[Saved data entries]

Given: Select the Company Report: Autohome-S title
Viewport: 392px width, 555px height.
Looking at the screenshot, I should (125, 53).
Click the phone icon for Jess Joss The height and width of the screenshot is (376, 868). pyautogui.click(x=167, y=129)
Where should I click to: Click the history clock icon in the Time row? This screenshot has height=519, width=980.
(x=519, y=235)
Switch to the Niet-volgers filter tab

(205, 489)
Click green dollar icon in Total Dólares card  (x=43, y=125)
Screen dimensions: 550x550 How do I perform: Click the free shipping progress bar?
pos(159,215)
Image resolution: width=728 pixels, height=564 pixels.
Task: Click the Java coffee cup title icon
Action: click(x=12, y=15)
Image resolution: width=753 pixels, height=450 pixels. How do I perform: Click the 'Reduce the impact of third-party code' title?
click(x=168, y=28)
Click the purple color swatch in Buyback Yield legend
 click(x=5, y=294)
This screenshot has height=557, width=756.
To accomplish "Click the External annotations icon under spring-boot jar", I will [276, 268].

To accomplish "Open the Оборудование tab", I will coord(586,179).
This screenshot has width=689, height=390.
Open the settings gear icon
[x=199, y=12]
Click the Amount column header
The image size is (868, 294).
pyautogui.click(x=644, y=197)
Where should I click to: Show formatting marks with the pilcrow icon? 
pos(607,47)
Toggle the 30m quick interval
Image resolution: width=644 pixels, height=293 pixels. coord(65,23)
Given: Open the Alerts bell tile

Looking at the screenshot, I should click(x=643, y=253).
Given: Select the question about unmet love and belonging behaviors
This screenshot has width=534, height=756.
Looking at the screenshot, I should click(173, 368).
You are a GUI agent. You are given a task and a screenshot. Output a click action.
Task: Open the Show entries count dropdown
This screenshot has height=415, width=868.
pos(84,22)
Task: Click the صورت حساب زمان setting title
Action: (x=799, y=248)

REQUIRED ACTION ▸ Copy down every line of the entries containing the word "will".

ANSWER TO THE PROBLEM ▸
To accomplish "Click the External annotations icon under spring-boot jar", I will [276, 268].
To accomplish "Open the Оборудование tab", I will coord(586,179).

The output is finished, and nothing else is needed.